Yeah, I know, we all do. But really, it's worse than that. There are countless ways to describe my reasoning behind this statement, but I'll pick just one, the first of the week. It will suffice as a summary of the idiots who work around me. Here's the background.

Payroll is changing the pay calendar. For some reason, they want to adjust the week cycle on which we get paid. We get paid every 2 weeks now. Going forward, we'll get paid every 2 weeks. So far, nothing changes. But they want to recalibrate for some reason - who knows. Like, what do I care? I don't live paycheck to paycheck so I have no idea how it all works out.

Anyway, what they want to do is this, I'll even illustrate it with numbers. We currently get paid on even weeks.

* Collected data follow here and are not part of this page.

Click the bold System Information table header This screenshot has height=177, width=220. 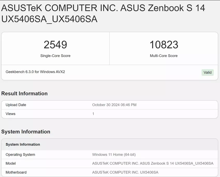click(x=23, y=144)
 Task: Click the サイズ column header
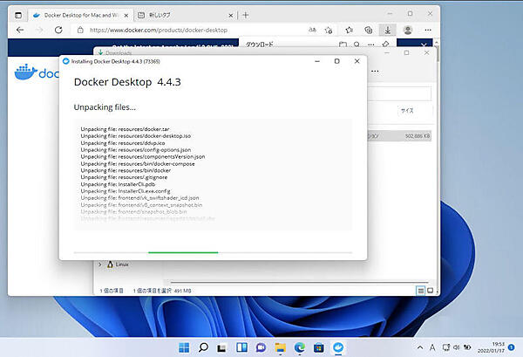tap(407, 111)
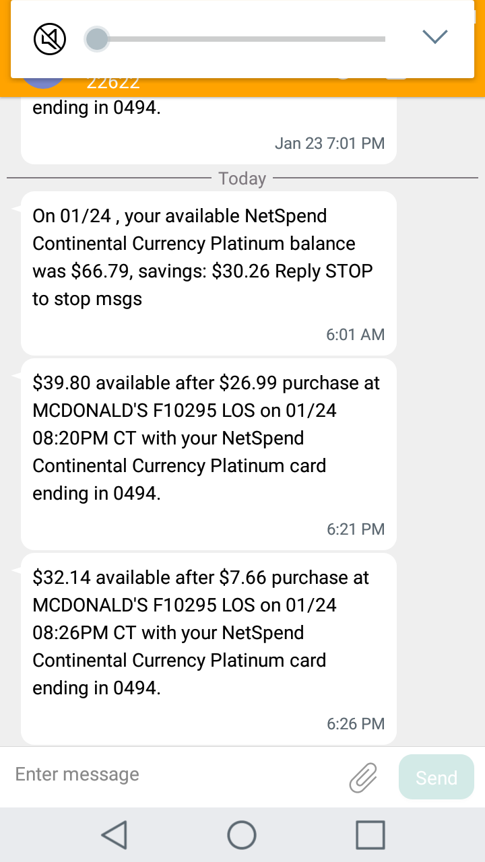This screenshot has height=862, width=485.
Task: Tap the Today date divider
Action: pyautogui.click(x=243, y=178)
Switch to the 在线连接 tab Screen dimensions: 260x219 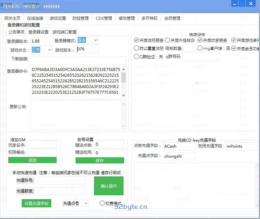click(35, 18)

So our pay schedule looks like this:

2, 4, 6, 8, 10, etc etc

They want to change to odd weeks, to look like this:

1, 3, 5, 7, 9, etc etc

Ok, this is how they do it. They change from even to odd. That's it. The schedule transition is going to look like this:

2, 4, 6, 7, 9, 11, 13, etc etc

You'll note the shift between 6 and 7. On the 7th week, we'll only be paid for 1 week. This all makes sense, right? The alternative is to skip the 7th week, and make the 9th week a check for 3 weeks instead of the normal 2. Instead, they're staying as up-to-date as possible by cutting an extra weekly check.

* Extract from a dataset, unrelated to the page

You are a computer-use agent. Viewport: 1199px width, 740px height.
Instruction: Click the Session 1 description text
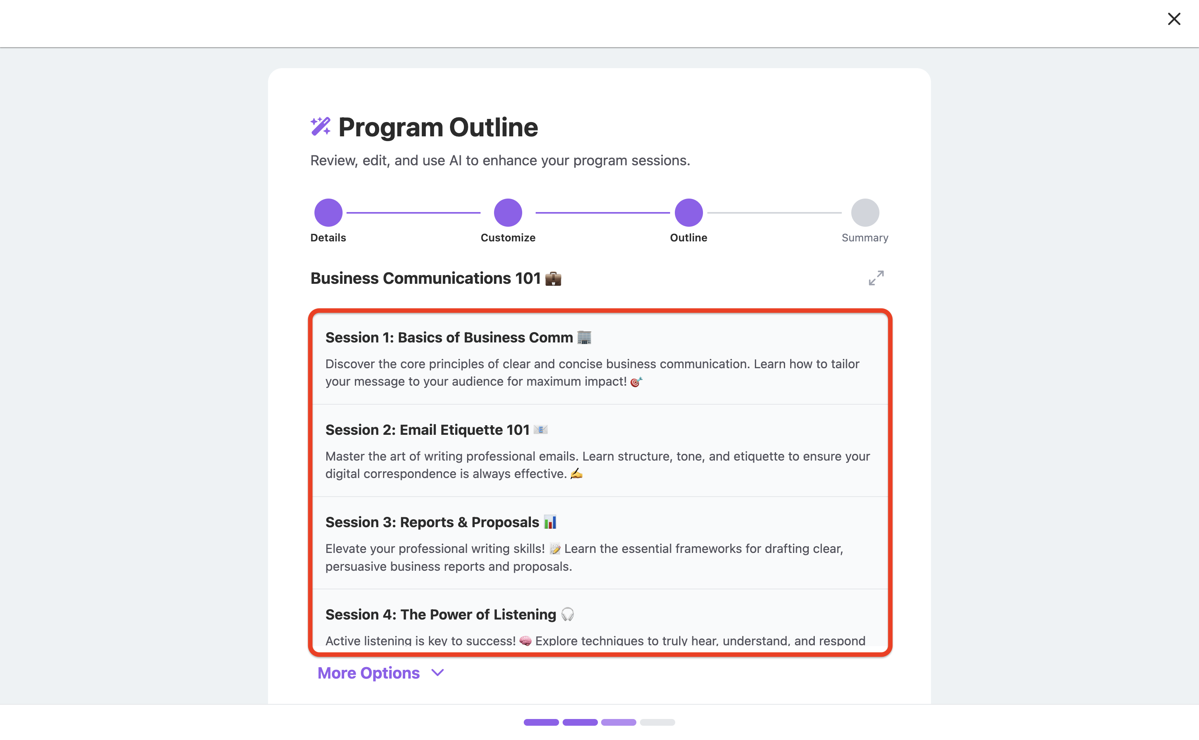[592, 372]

It's all pretty straightforward, right? The answer is yes. The problem isn't with payroll, it's with the idiots I work with. Uproar, let me tell you. Anything, and I mean anything, that represents any small change causes these buffoons to freak out. Here's how one conversation went on the other side of the cubicle wall:

"They're changing the pay periods."

"Uh oh! Oh no, that's not good!" He hadn't read the email yet. He was merely reacting to any change at all. This is the guy who microwaves his already hot water for an additional 5 minutes. Seriously.

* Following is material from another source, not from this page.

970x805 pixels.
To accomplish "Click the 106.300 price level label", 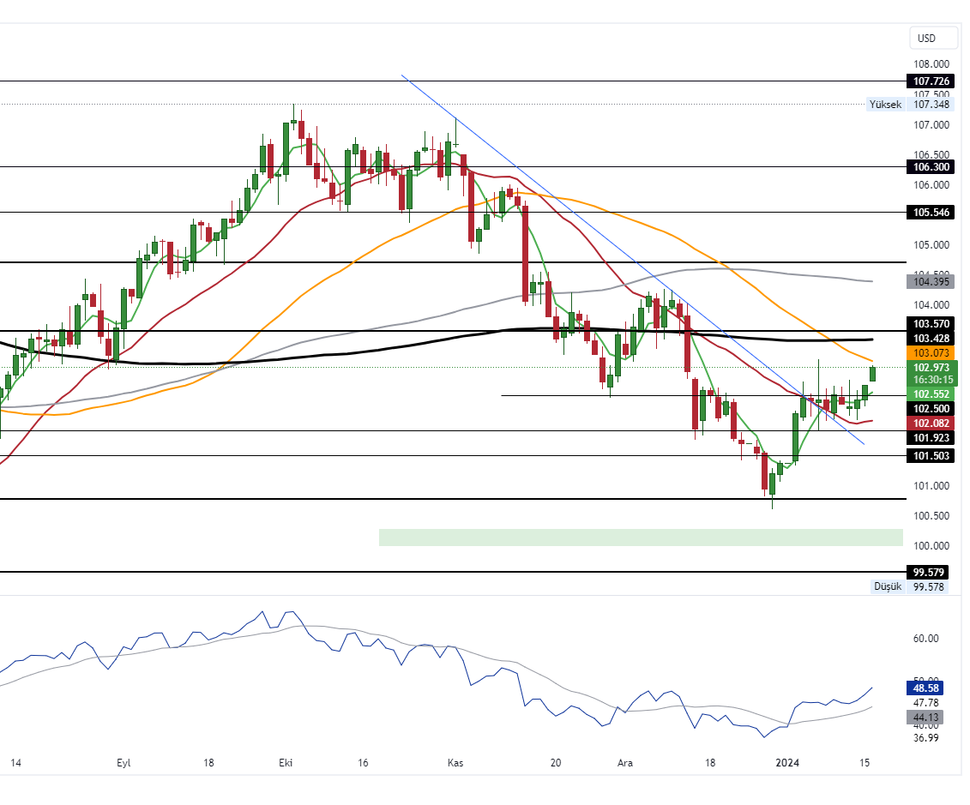I will tap(930, 167).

The first guy went on to summarize it all, and he got it mostly right. What he did was to emphasize the fact they weren't getting paid on the 8th week.

"You're going to have to wait a WHOLE week to get that pay you normally get."

"Oh my god," the other guy replied. Literally. Maybe he had just taken a sip of his 400 degree water and his tongue fell off. You may object that water boils at 212, but I contend this guy lives in another universe entirely.

I won't bore you with any more of this. Suffice it to say they've been going at it for 45 minutes, and it'll probably be a hot topic of conversation all day. The bottom line is this. Well there are 2 bottom lines. The first is that this is a change that should have absolutely no bearing on you at all. If something looks wrong, it's not. It's just your miniscule ability to comprehend anything that prevents you from getting it.

The second bottom line is that this conversation represents exactly why this company is failing. These are the people who have managed to survive the layoff, and I have no idea how. This kind of talk is a daily conversation, even hourly most days. This is what occupies our time here, what our company is paying for, why we're dragging our feet through the motions. This is also why I have no desire to talk to any of these people on a remotely personal level.

The only saving grace is that we'll be outsourcing the mainframe, which means IBM will come in and cut the excessive fat. This particular group of complainers performs functions IBM will already have expertise in. You have to imagine they already have their pay schedule down, so they won't be wasting precious time complaining about things that don't make any difference in your life at all.